◆ About this exercise ◆
Go line by line through the records and tally those that include "will". Respond with the tally only.

*** Opening Record excerpts ***

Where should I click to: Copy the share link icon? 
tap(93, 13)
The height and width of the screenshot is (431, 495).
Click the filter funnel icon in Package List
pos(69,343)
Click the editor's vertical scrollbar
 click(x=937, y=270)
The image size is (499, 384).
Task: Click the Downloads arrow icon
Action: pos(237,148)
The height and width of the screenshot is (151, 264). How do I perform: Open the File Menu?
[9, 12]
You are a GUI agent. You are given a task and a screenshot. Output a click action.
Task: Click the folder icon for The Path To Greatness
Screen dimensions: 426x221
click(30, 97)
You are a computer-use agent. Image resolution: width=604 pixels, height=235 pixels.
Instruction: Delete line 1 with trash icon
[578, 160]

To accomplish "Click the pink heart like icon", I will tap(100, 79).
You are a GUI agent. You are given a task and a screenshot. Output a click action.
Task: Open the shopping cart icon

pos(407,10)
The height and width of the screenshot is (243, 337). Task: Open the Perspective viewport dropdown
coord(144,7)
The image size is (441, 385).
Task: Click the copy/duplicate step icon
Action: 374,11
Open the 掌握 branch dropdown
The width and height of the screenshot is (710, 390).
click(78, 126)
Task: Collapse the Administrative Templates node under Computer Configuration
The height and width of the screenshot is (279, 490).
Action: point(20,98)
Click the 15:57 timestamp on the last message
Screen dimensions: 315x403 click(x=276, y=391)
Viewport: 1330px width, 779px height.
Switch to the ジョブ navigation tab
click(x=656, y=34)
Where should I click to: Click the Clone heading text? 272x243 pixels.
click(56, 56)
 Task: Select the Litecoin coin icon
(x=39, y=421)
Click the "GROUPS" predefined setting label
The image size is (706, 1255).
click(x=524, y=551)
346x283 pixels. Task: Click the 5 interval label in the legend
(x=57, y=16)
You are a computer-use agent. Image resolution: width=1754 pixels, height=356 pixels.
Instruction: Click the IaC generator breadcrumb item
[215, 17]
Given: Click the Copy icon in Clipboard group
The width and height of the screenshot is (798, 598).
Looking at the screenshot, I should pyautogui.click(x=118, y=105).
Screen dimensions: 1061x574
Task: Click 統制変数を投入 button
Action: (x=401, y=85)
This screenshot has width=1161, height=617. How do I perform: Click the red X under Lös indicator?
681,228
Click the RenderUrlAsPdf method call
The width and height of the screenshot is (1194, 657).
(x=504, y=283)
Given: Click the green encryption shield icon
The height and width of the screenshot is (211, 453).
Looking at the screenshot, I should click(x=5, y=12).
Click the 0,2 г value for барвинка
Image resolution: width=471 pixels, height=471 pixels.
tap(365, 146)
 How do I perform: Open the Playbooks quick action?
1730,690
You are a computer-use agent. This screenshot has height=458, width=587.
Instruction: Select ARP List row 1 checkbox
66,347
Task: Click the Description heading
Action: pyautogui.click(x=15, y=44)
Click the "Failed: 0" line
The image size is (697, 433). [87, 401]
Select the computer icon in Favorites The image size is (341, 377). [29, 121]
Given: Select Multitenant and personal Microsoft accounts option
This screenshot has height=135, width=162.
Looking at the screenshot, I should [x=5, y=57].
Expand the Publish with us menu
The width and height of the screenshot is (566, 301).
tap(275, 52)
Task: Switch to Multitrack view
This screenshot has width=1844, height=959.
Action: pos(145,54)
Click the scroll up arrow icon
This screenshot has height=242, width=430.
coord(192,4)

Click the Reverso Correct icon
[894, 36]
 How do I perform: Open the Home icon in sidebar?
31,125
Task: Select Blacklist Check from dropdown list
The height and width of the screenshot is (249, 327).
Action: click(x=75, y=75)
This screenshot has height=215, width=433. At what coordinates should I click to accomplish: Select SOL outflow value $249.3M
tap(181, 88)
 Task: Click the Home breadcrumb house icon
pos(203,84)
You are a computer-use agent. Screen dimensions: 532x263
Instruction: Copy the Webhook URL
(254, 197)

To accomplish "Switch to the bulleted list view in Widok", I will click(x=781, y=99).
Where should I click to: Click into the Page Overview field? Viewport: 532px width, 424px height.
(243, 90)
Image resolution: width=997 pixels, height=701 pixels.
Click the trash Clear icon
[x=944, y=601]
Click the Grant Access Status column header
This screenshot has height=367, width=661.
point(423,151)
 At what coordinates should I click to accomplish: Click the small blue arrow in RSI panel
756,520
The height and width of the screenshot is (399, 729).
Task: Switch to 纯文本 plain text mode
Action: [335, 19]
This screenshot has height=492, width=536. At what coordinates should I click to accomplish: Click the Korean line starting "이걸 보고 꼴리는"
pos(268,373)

*** Closing Record excerpts ***

◆ Response to the task ◆
2